The Arjun Tree
Annie Besant Jon
Meera was a bubbly ten-year old who loved to spend summers climbing trees looking for birds’ nests and trying to befriend squirrels. Her favourite tree was the Arjun tree at the corner of her street.
One afternoon, as she was having lunch, her mother said, “Meera, I think you should say goodbye to your tree friend today.”
Meera stopped, her hand halfway to her mouth. Seeing her puzzled expression, her mother continued, “I heard that a few trees on our street corner are due to be cut down today.”
“Why?” Meera cried out. She felt as if the tree was part of her life.
“There’s a supermarket coming up and the builders feel the trees will block their store from being seen by everyone.”
“But my favourite tree grows there!” cried Meera. “How can they cut down trees like that? They have life too! They breathe and sleep just like we do!”
And before her mother could say anything, she ran out of the house.
Meera reached the Arjun tree and gently touched its smooth brown bark. Quickly, she climbed a low branch and settled on it. Her tears started falling, and she hugged the tree.
“I’m so sorry,” she whispered, “They’re going to cut you down.” Meera saw the supermarket that was ready for business across the street. She snuggled possessively against the trunk of the tree.
She counted the bird nests as she usually did. There were four, and one little bird was building a fifth.
A squirrel paused for a moment as it ran up a tree branch and chattered at her before going its way. She stayed there for a long time, then patted the tree and got off. She went home and fell into a restless sleep.
When she woke up, her mother came into the room. “I have news for you, dear.”
Meera wasn’t really interested but she waited.
“I called the secretary of our colony association,” her mother continued. “And he agrees that our trees are very valuable. He’s promised to talk to the builders and an environment organisation and ensure that no trees are cut down.”
Meera couldn’t believe her ears. A happy smile broke out on her face and she hugged her mother tight. She was grateful that she had many more years of climbing her beloved tree.

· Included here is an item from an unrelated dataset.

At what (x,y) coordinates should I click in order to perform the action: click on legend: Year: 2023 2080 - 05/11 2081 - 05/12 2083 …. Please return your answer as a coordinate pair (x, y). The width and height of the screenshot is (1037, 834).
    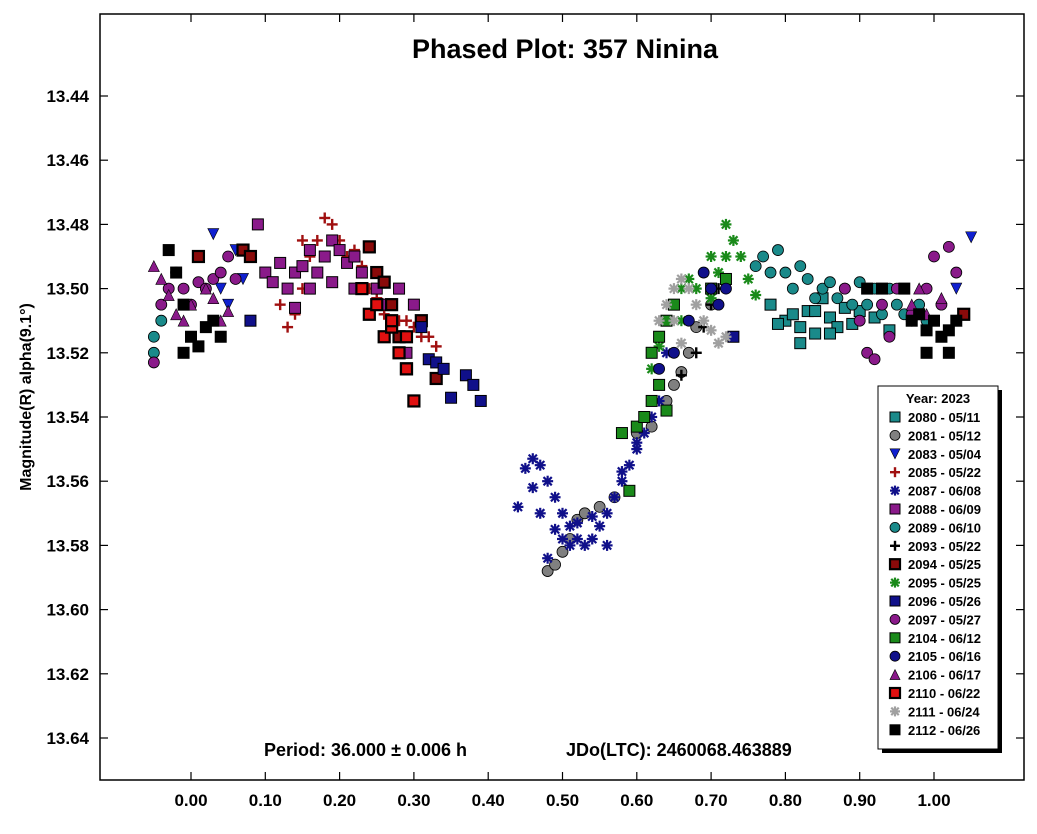
    Looking at the image, I should click on (940, 569).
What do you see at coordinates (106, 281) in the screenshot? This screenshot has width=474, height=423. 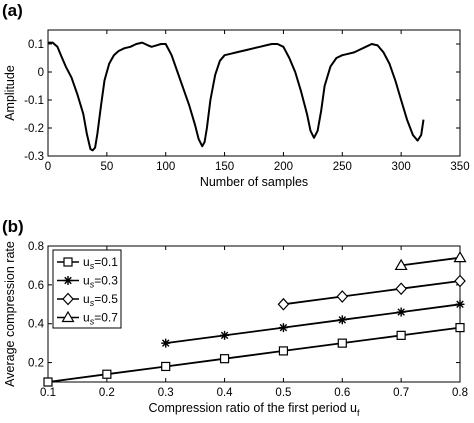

Organise a visit to your local zoological park or sanctuary for your class. It will be enjoyable, and will give the class a chance to learn about flora and fauna together. You will find plenty of trees, birds, insects and animals, not just inside cages but in the park as well.
Take along a tape recorder and record interesting birdcalls, animal and insect sounds. Once back in school, play them and see who can identify them!